Only @tool annotations are considered. There’s no way to plug in an alternative strategy for creating tool definitions.

That's not true, let me explain why. The main API to provide a tool definition+execution logic is ToolCallback. One built-in implementation is MethodToolCallback for executing Java methods as tools. Given a Java method available in a certain Java object, you can build a MethodToolCallback instance. No further constraints apply. No annotation is enforced. That should give you full flexibility to turn any Java method into a tool. See Methods as Tools: Programmatic Specification for more information.

Building on top of that API, Spring AI provides a convenient built-in strategy to source Java methods as tool candidates in a declarative way, using the @Tool annotation. That logic is provided by the MethodToolCallbackProvider, which is one implementation of the ToolCallbackProvider API. You can provide your own implementation of this API in order to support methods-as-tools using a custom annotation. The ToolCallbackProvider API is designed to give you flexibility in how tools are sourced. For example, Spring AI itself uses that API to support MCP tools. Let's consider a custom MyTool annotation. You can implement a MyToolCallbackProvider object to build MethodToolCallbacks for each method annotated with MyTool.

Parameter names are extracted from the bytecode. Without the -parameters compiler flag, descriptive names aren’t available.

The built-in MethodToolCallbackProvider relies on a default logic for building the ToolDefinition. That logic uses the parameter names for building the JSON Schema. Until recently, Spring Boot would add the -parameters compiler flag automatically when building an application. That's not true anymore: it must be added explicitly. I'll create a separate issue to document this behaviour and consider extending the tool param metadata to include a name (a suggestion already reported by someone here on GitHub, but can't find it at the moment), so to avoid that problem.

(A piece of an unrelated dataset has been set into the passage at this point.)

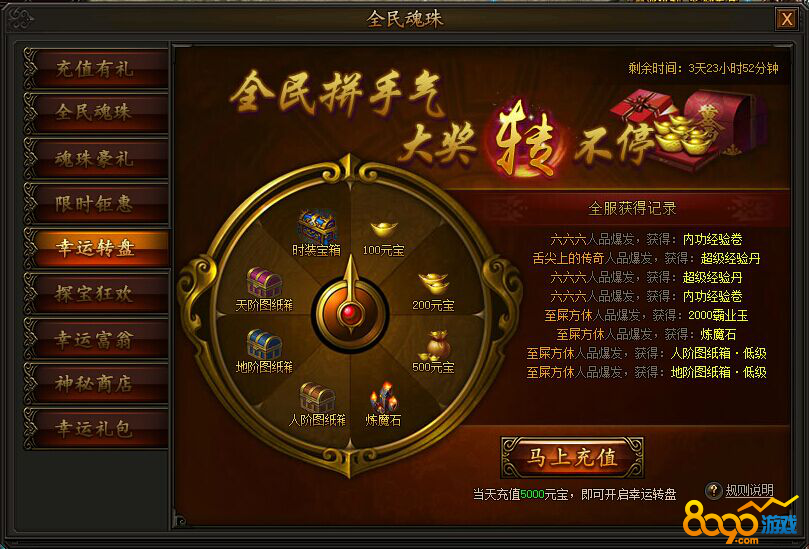809x549 pixels.
Task: Click the 时装宝箱 blue treasure chest icon
Action: click(317, 227)
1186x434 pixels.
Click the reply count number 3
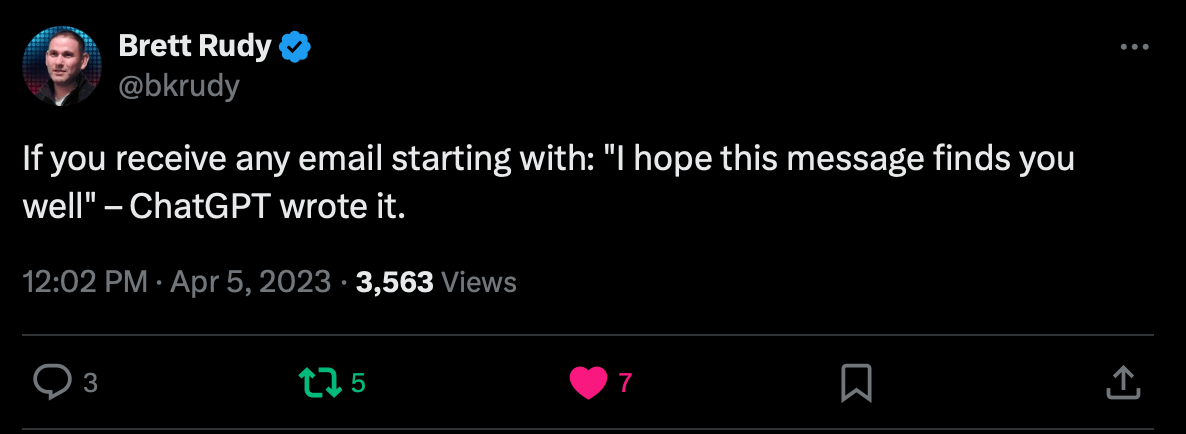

That's the built-in behaviour of MethodToolCallbackProvider, but if you implement your own ToolCallbackProvider as mentioned above, you also have full freedom in choosing how to build the ToolDefinition. Spring AI provides default implementations for many parts of the tool calling feature, but you can replace any of them with your custom ones.

I’d like to leverage Swagger v3 annotations for tool definitions, but MethodToolCallbackProvider doesn’t support this approach.

When using the built-in declarative approach to define tools (via @Tool annotation) or when using the JsonSchemaGenerator directly, Spring AI supports the Swagger v2 annotations when building the input schema in a ToolDefinition. See here and here for more information. Swagger v3 doesn't seem to exist. If you meant OpenAPI 3, then that is supported by the Swagger v2 Java library, which is what Spring AI uses as well.

I hope this answer helps clarifying some of the points raised in this issue.